Rooftoppers – Katherine Rundell

RooftoppersRooftoppers – Katherine Rundell.

On Monday one of my students came rushing up to me because she had finished the book she was reading and needed another one just as perfect. Scariest moment in the book recommendation game! This thirteen year old reader loves speculative fiction, and is very picky, in a good way. She’s a clever girl. ‘How about a differently perfect book?’ I ask with some trepidation.

Sometimes introducing new kinds of books to readers is like introducing new vegetables to babies and toddlers. You might be lucky, and they’ll view it suspiciously, but let you put the spoon in their mouth, taste it, widen their eyes, and open their mouths for more. Or they might spit it out, perfectly aiming for any new or white clothing, and never let that vegetable within high chair reach again. I’m a believer in persistence though. Let a little time pass and try again. And again. And again.

And so it is with this young reader. For the last year I have been working very hard to get her to try something new. Something with a texture that is a little different, with a flavour that is novel (I know, but an irresistible pun – right?), and most of all something that is nutritious. Because she is a clever girl, and she needs to digest a wider range of food groups in her reading.

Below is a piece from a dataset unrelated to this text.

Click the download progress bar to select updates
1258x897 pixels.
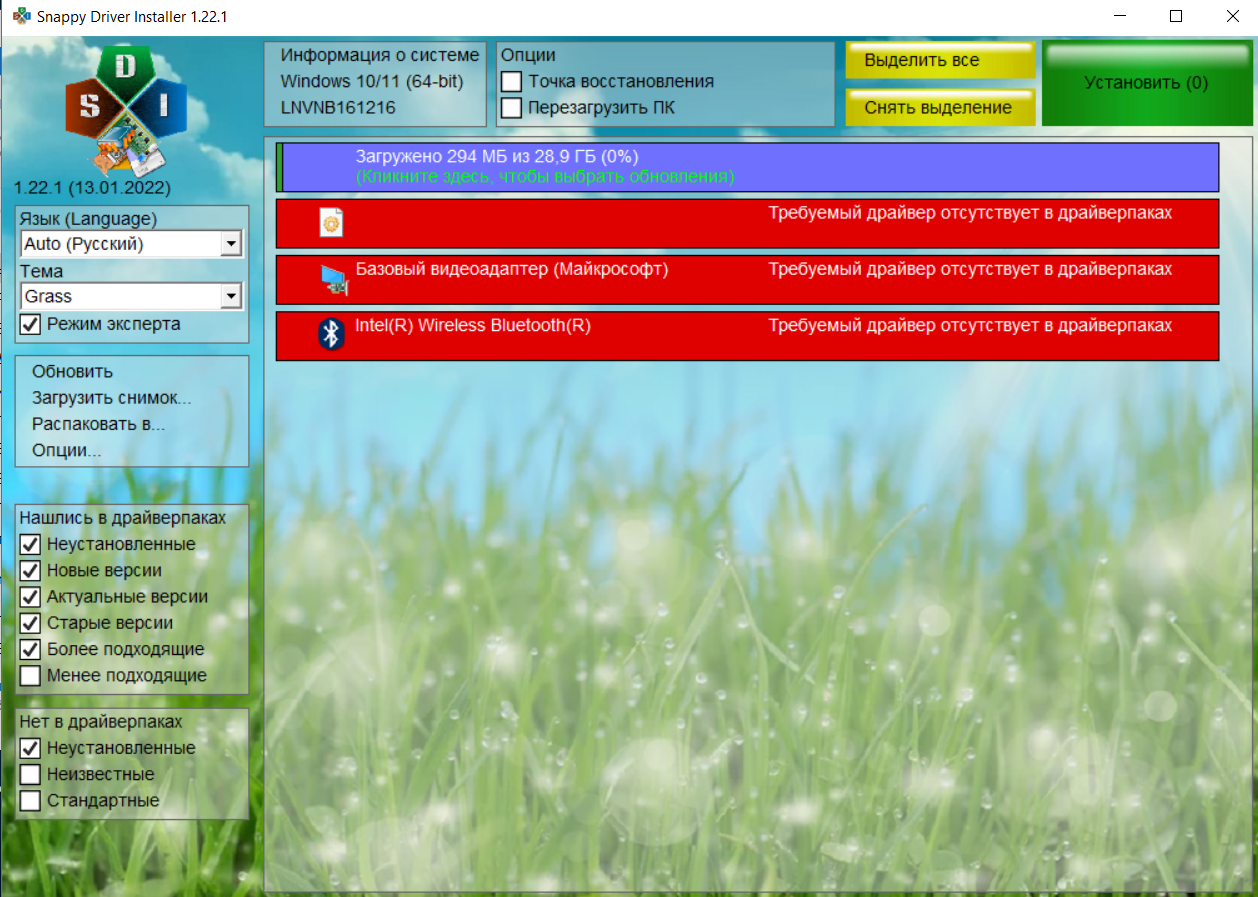coord(747,167)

I pull ‘Rooftoppers’ out of my back pack. I have the advantage here. All of the children want to read Mrs OW’s newest books. And this one is beautiful. It has a smoky cover with gorgeous silver embossed writing, a mysterious moonlit skyline of rooftops, and the silhouette of a character sitting on the rooftops, playing a cello. Everyone wants to hold it. Even a few of the boys are standing a row or two back, trying not to look too interested. I read the blurb, (something like) ‘On the morning of its first birthday, a baby is found floating in a cello case in the middle of the English Channel.’ What’s a rooftopper? Why a cello case? What’s a cello? (sadly), are questions that are flying around the room.

After making a quick mental note that I must do something about their musical education, I pull the silver arrow out of my quiver, and draw the bow. ‘Listen to this…’

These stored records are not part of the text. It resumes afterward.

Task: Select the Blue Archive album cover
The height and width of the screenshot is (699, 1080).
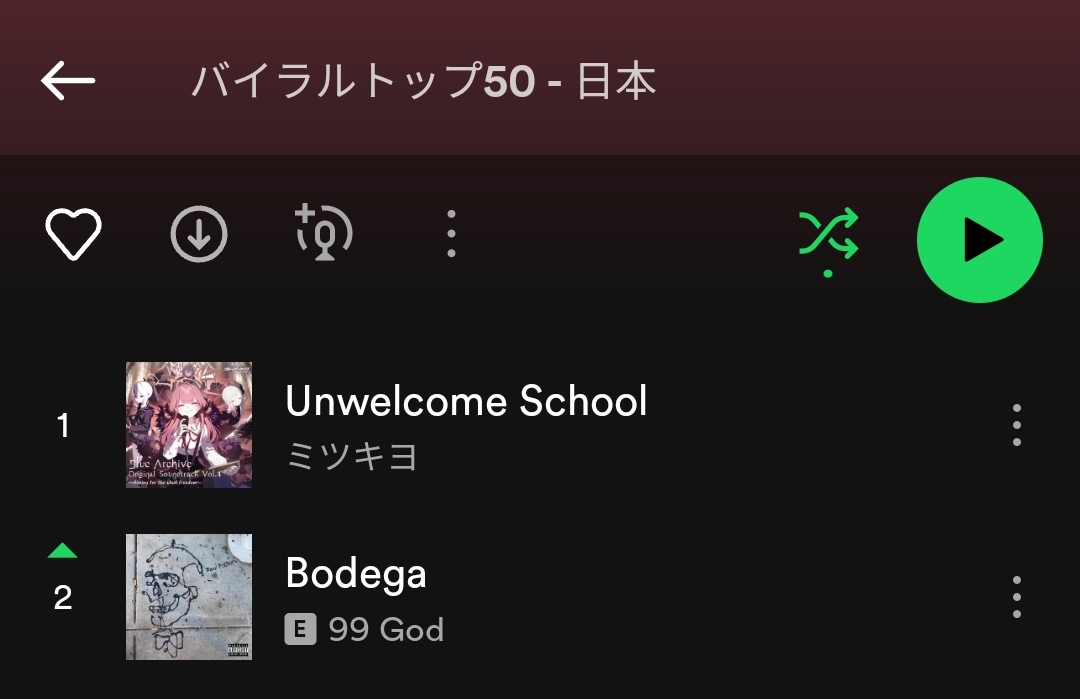Action: click(x=189, y=425)
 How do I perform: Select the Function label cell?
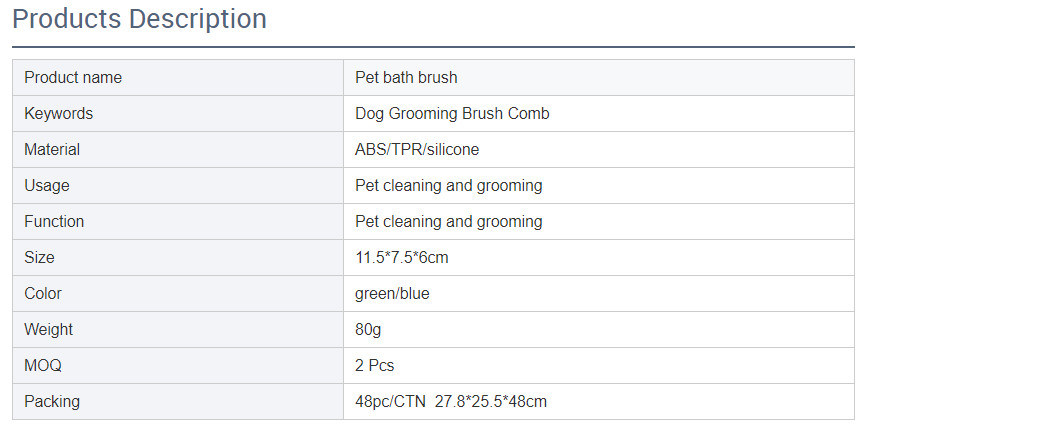(x=54, y=222)

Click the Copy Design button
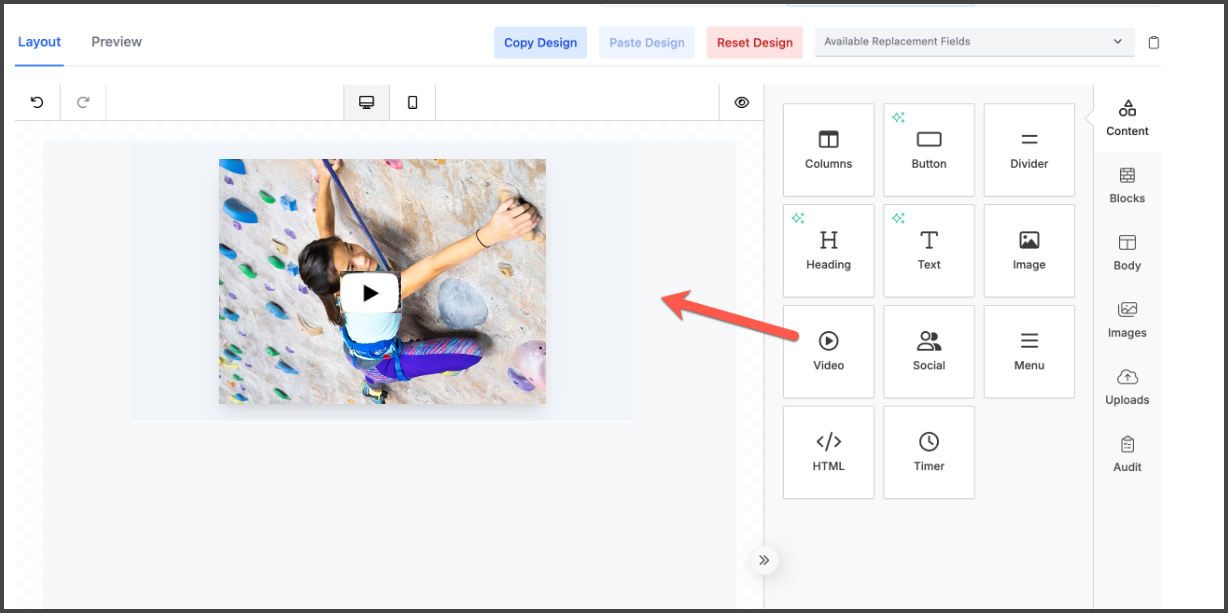pos(540,43)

And I read the first few pages. Audible gasps echo around the room like Mexican waves as I read lines like, ‘Think of night-time with a speaking voice. Or think how moonlight might talk, or think of ink, if ink had vocal chords. Give those things a narrow aristocratic face with hooked eyebrows, and long arms and legs, and that is what the baby saw as she was lifted out of her cello case and up into safety.’

And chuckles ripple to, ‘The baby was almost certainly one year old. They knew this because of the red rosette pinned to her front, which read ‘1!’ ‘Or rather,’ said Charles Maxim, ‘the child is either one year old, or she has come first in a competition. I believe babies are rarely keen participants in competitive sport. Shall we therefore assume it is the former.’ Charles names the baby Sophie and takes her home, because she is his responsibility now.

Charles Maxim is a beautifully eccentric character, who is both entirely unconcerned about propriety and entirely determined to fight for what is proper. When the Child Services want to take Sophie into care, Charles reluctantly agrees to their visits:
‘Certainly, please do come,’ said Charles – and he added, as if he couldn’t stop himself, ‘if you feel you absolutely can’t stay away. I will endeavour to be grateful. But this child is my responsibility. Do you understand?’
‘But it’s a child! You are a man!’
‘Your powers of observation are formidable,’ said Charles. ‘You are a credit to your optician.’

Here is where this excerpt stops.